GIVEN EXERCISE >> In the data starting at the line with "Open the オプション menu" and ending at the line with "pyautogui.click(x=220, y=41)", change "menu" to "drop-down" and leave everything else as it is. Return only those lines, with the pictures left out.

MATERIAL PROVIDED >>

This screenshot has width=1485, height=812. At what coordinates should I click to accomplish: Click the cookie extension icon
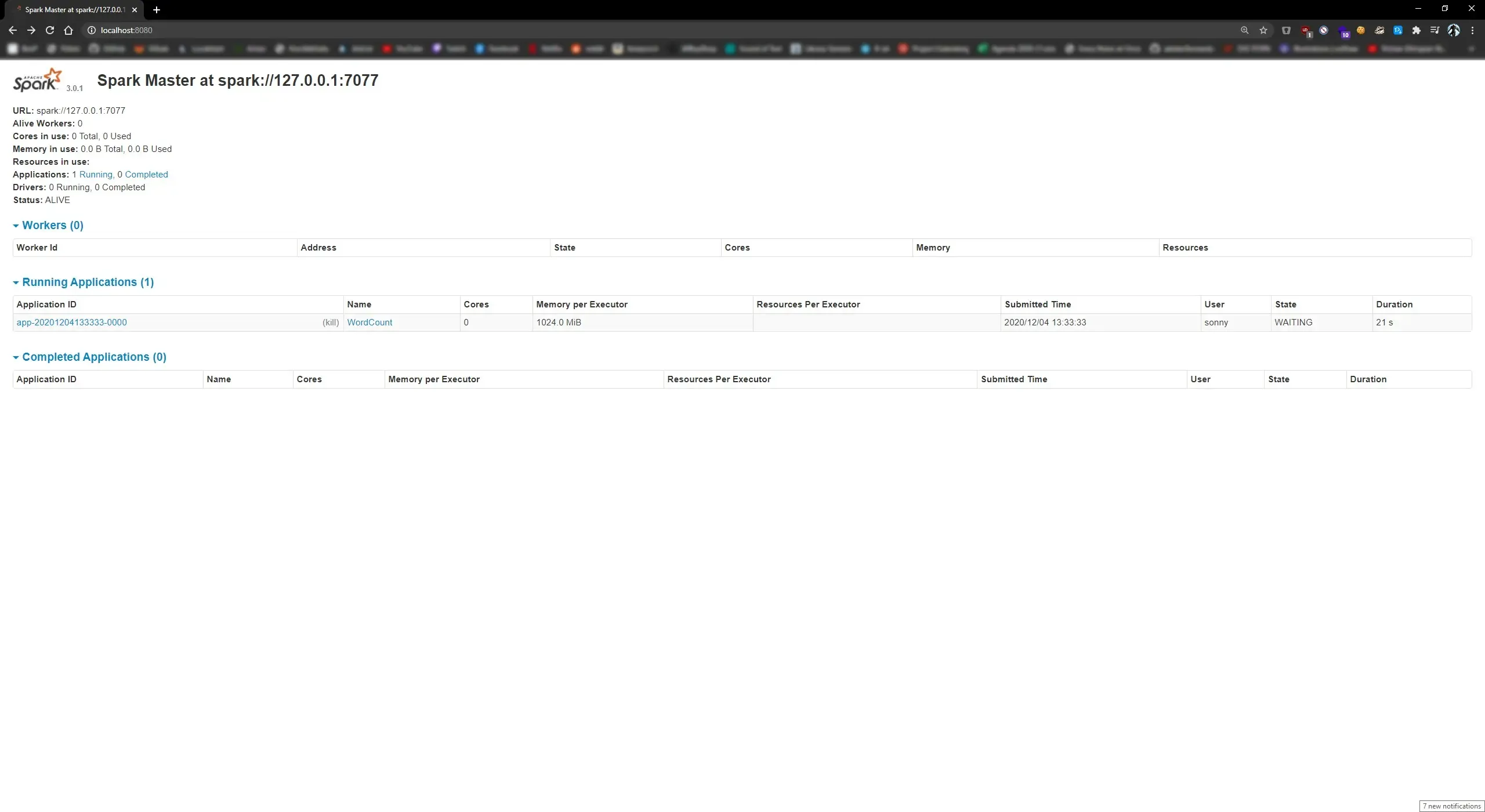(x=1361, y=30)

---

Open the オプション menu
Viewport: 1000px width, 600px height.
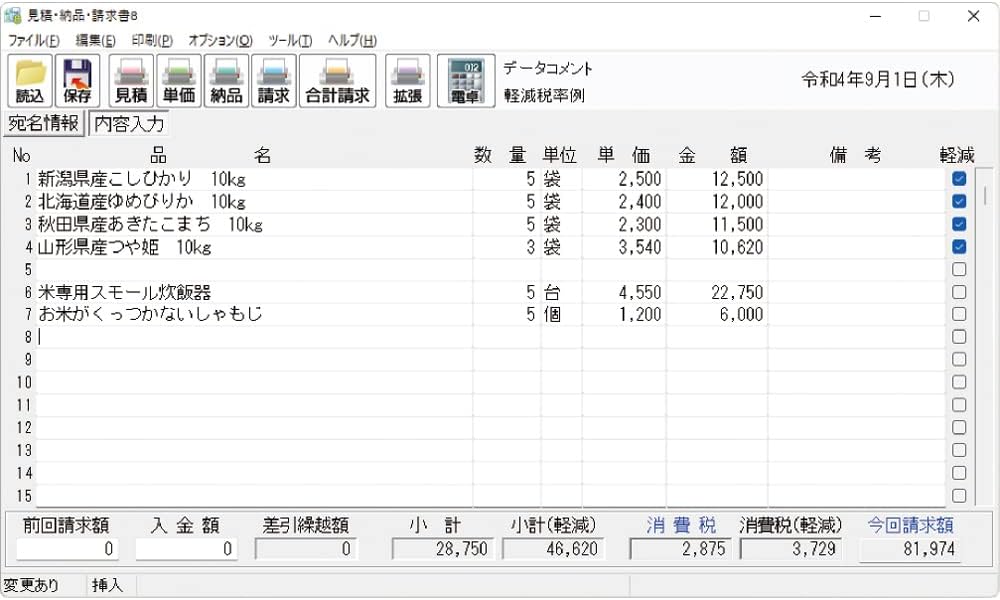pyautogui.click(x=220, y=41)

TASK RESULT >>
Open the オプション drop-down
Viewport: 1000px width, 600px height.
pyautogui.click(x=220, y=41)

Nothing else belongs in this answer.